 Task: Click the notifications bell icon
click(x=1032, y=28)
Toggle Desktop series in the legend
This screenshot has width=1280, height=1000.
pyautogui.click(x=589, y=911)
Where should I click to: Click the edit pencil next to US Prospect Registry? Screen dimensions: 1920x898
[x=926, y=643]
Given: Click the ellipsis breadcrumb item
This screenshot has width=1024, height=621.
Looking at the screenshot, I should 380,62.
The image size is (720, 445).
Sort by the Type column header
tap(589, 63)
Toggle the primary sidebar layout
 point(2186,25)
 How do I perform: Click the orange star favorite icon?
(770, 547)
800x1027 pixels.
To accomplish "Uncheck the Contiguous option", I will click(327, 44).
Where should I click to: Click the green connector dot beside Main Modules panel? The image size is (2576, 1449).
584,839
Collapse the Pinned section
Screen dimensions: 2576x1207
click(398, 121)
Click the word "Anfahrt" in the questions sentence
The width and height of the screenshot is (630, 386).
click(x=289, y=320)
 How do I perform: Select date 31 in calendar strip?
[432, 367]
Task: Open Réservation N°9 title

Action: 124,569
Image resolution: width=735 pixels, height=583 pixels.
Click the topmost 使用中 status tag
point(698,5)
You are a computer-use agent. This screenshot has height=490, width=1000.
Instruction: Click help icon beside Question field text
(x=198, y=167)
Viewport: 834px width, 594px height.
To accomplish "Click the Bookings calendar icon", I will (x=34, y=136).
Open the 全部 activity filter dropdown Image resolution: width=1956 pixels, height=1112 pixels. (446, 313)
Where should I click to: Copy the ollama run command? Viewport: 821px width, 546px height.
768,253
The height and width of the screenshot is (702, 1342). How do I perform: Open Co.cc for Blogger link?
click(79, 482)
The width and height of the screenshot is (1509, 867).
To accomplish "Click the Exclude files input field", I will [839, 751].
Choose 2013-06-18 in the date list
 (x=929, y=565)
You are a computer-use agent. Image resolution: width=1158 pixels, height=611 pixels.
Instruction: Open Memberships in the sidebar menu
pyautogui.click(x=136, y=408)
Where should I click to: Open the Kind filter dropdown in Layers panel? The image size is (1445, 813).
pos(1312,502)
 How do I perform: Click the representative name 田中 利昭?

REQUIRED WORK >> Reproduce the records above verbatim, from the line containing "Viewport: 834px width, 594px height." up to and including the line containing "click(79, 482)".

WORKED SOLUTION >>
Viewport: 834px width, 594px height.
To accomplish "Click the Bookings calendar icon", I will (x=34, y=136).
Open the 全部 activity filter dropdown Image resolution: width=1956 pixels, height=1112 pixels. (446, 313)
Where should I click to: Copy the ollama run command? Viewport: 821px width, 546px height.
768,253
The height and width of the screenshot is (702, 1342). How do I perform: Open Co.cc for Blogger link?
click(79, 482)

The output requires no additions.